**EXERCISE INSTRUCTIONS**
1: Set down, word for word, the passage of the Joplin letters text starting at "Jimmy Worth" and ending at "at the baths.".
2: In the Joplin letters text, who received the letter that Jimmy Worth wrote from Havana?

**TEXT EXTRACT**
* * * * * * * * *

Our Man in Havana

Joplin’s dapper James H. “Jimmy” Worth, owner of Joplin’s famed Worth Block, traveled to Havana, Cuba, and wrote the following letter to his friend E.R. McCullum that was published in a Joplin newspaper:

“Friend Mack: I am well at the time and hope this will find you the same, although I am tired of seeing the prettiest country in the world. I have been most favorably impressed with the cleanliness of the city and the salubrity of its climate. Having visited nearly all the cities in the United States and Canada, I believe I am conversant with municipal conditions in all of them, but I have never see any place that would compare with Havana. I have been in every direction and found the sanitary conditions excellent. It has surprised because of its novelty.

The courteous conduct of the people is another eye-opener. I do not speak Spanish very well and expected to be embarrassed most of the time while I was here, but the innate helpfulness of the native population put me at my ease whenever a difficulty arose. I was dining at a Spanish restaurant the other night and would have had difficulty in ordering my meal had not a Cuban sitting at another table noticed my predicament and voluntarily came to my assistance.

The modern equipment of the financial institutions here are a revelation to all visitors from the states. They have a bright future. I went out and saw the old Spanish forts and visited the negro schools and attended the courts, and was greatly amazed at the thoroughness with which everything is being done here. I haven’t time to write more now, but will follow this with another. My regards to the boys.

JH Worth.”

Jimmy Worth

A Joplinite Takes a Bath

Americans have always loved a good excursion and they love health fads even more. Men as varied as Robert E. Lee and Franklin Delano Roosevelt enjoyed a good soak in hot springs. E.R. Moffet, Jr., son of one of the most significant men in Joplin’s history, engaged in a soak at Hot Springs, Arkansas at the turn of the century. As his descriptive letter indicates, not everyone enjoyed their experience at the baths.

“Editor of the Joplin Daily Globe:

Hot Springs Ark. Nov. 20 —

I arrived here yesterday and thought I would give you my views of the place and express my opinion of the first bath.

* * * * * * * * *

**MATERIAL**

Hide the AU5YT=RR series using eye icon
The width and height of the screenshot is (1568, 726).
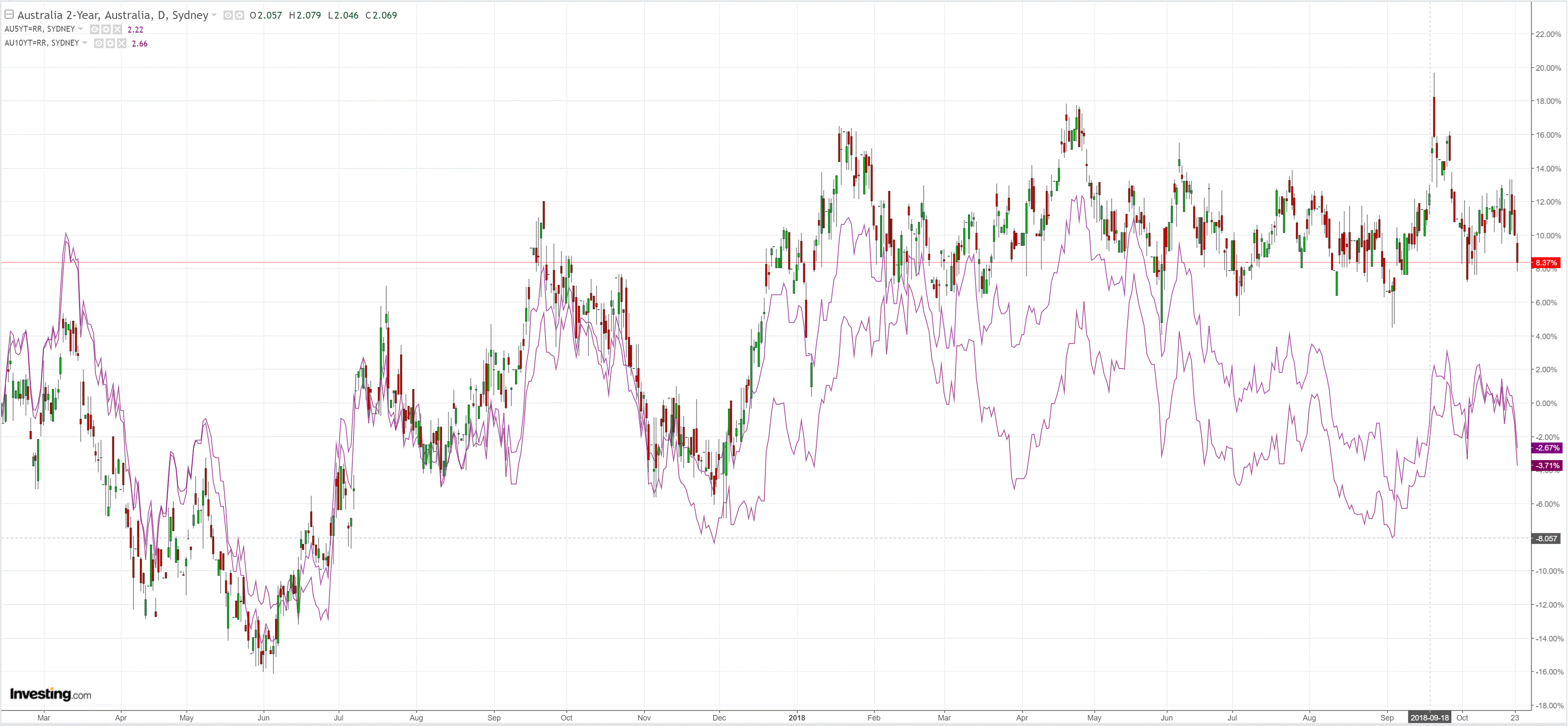tap(94, 29)
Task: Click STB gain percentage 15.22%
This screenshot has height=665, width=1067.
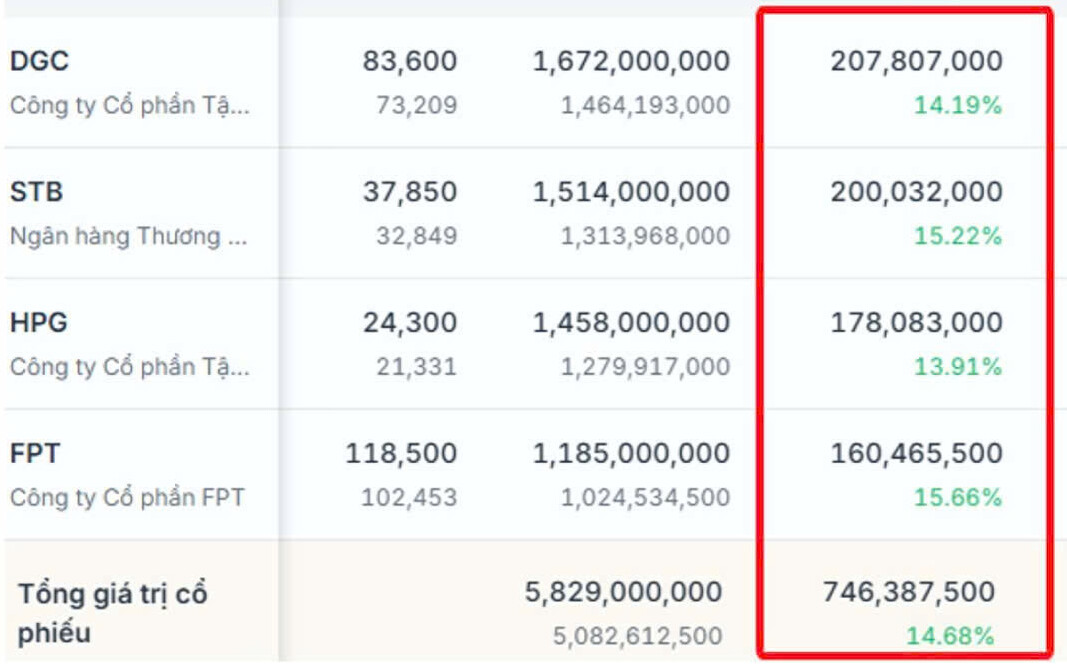Action: (x=957, y=237)
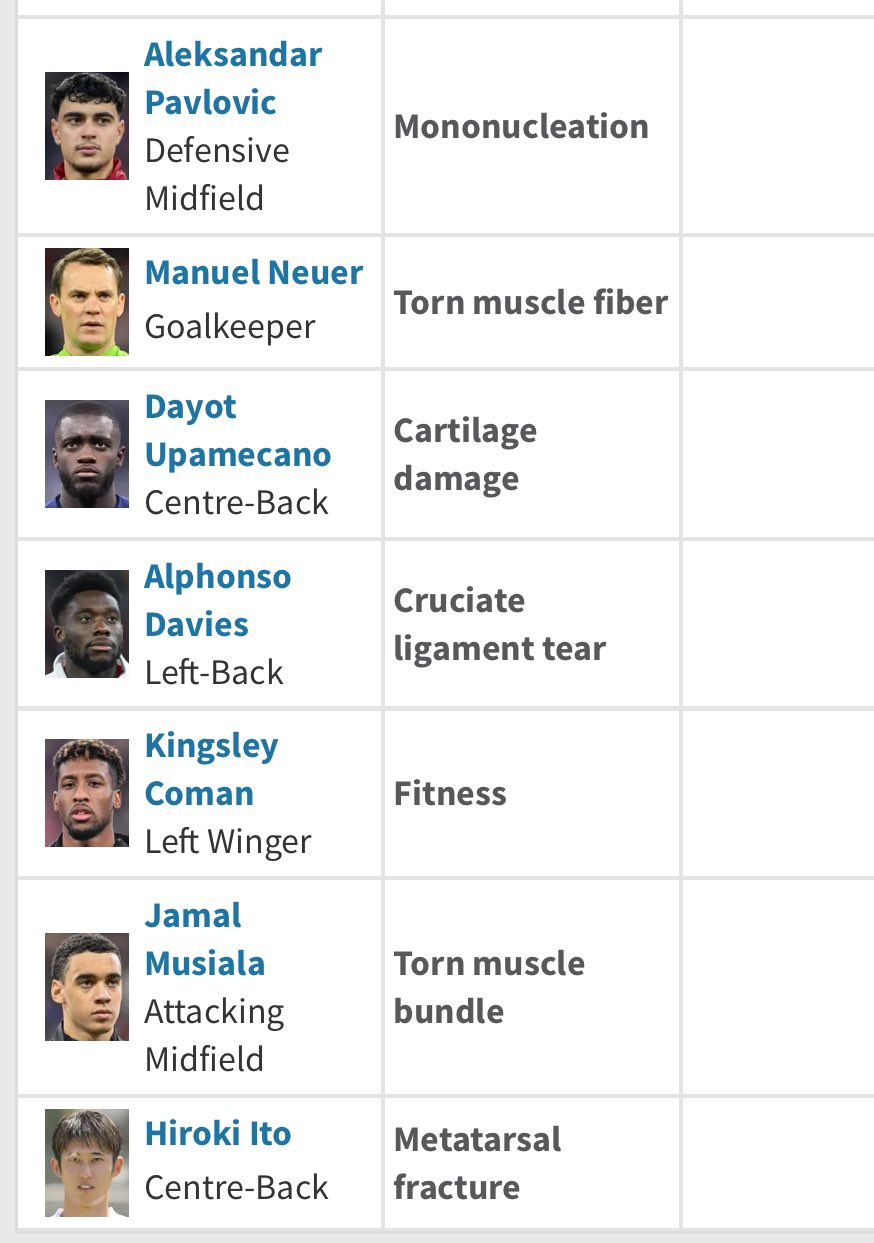Select the Cruciate ligament tear entry
874x1243 pixels.
(499, 625)
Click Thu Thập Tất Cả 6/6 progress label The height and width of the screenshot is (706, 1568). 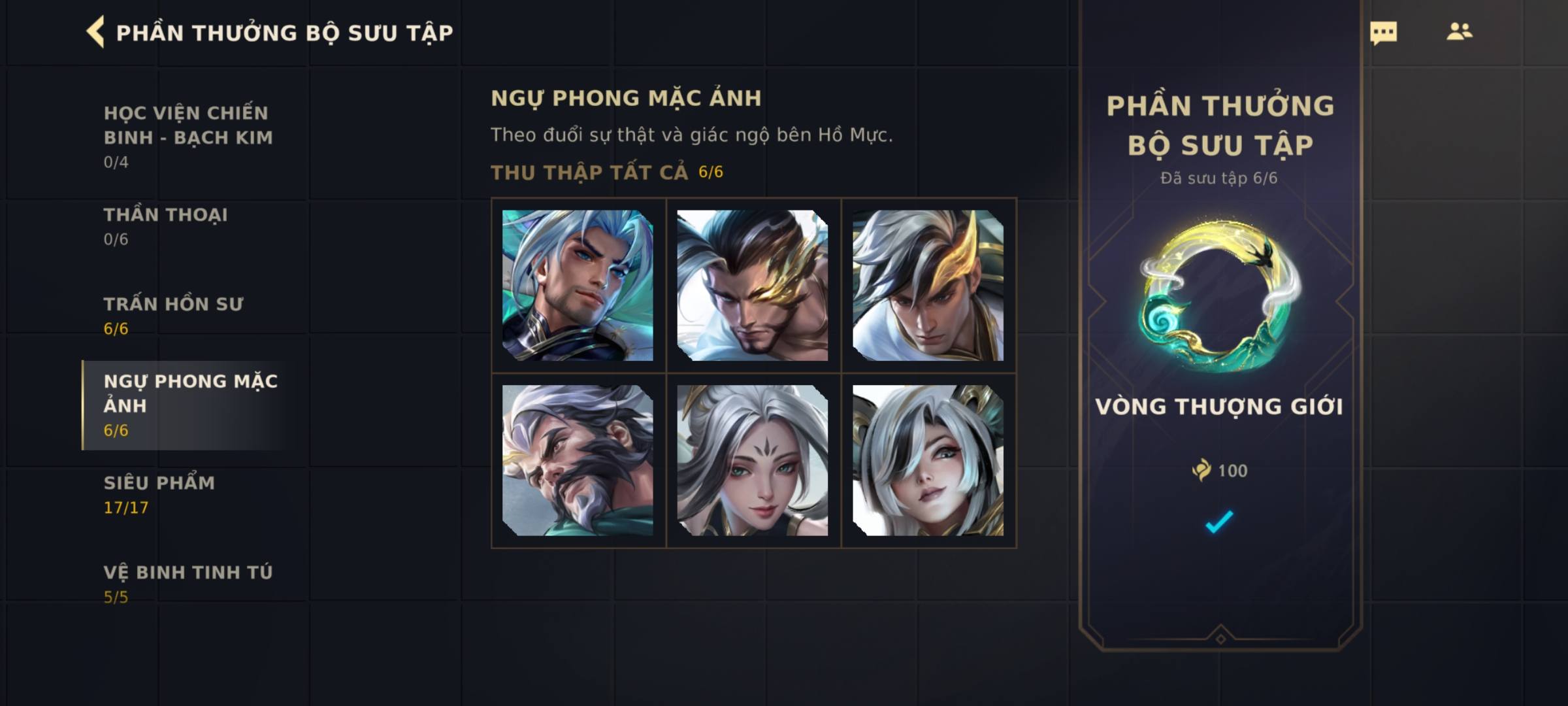pyautogui.click(x=607, y=172)
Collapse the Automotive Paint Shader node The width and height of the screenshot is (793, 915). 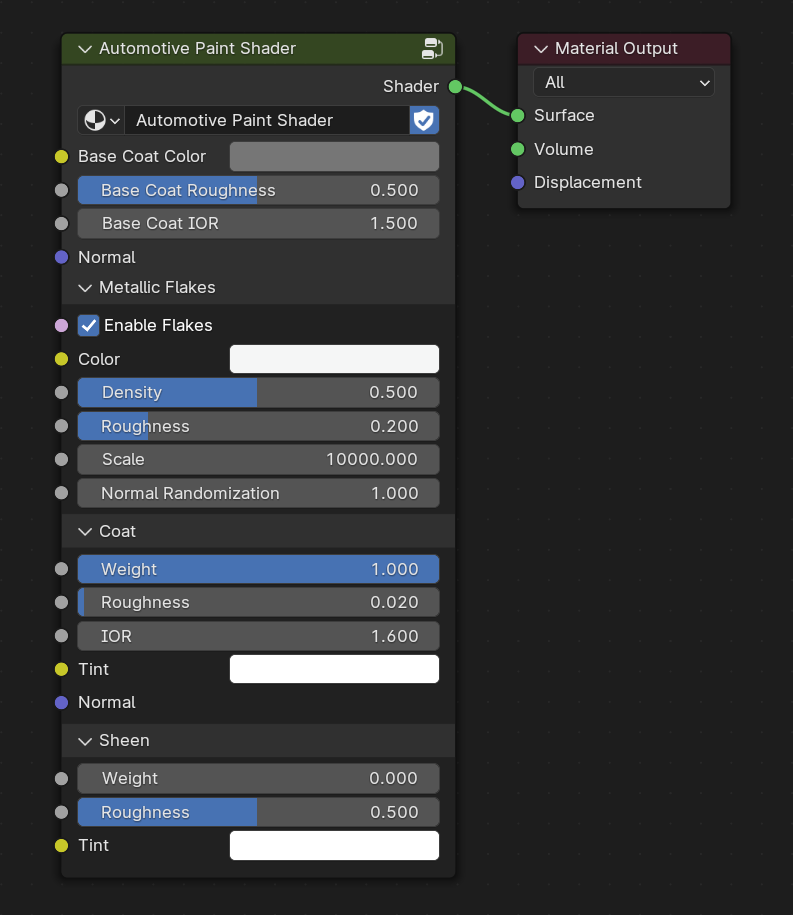(x=83, y=48)
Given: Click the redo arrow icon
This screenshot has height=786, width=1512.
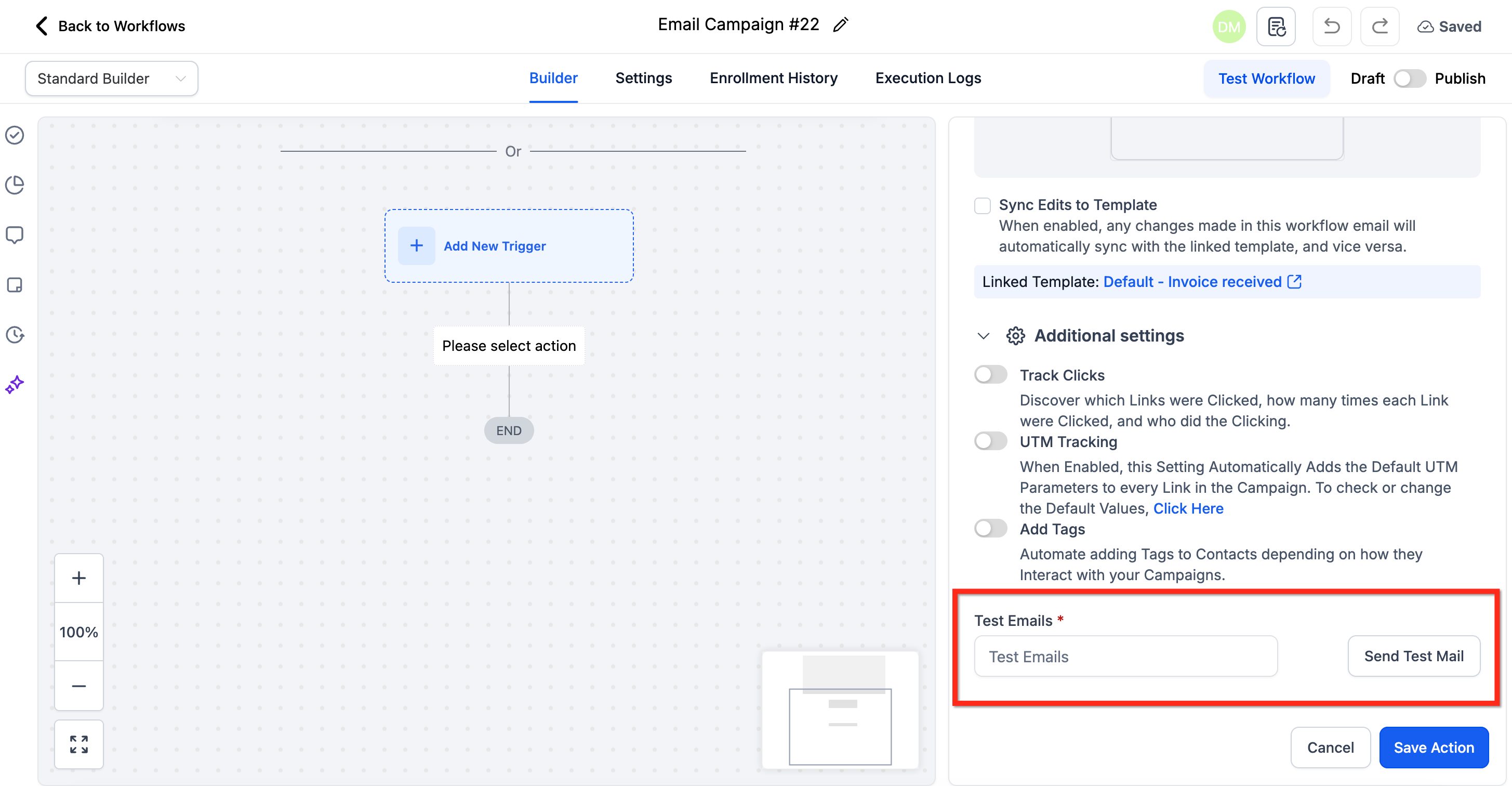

* * * * * * * * *

**RESPONSES PER TASK**
1:
Jimmy Worth

A Joplinite Takes a Bath

Americans have always loved a good excursion and they love health fads even more. Men as varied as Robert E. Lee and Franklin Delano Roosevelt enjoyed a good soak in hot springs. E.R. Moffet, Jr., son of one of the most significant men in Joplin’s history, engaged in a soak at Hot Springs, Arkansas at the turn of the century. As his descriptive letter indicates, not everyone enjoyed their experience at the baths.

2: His friend E.R. McCullum.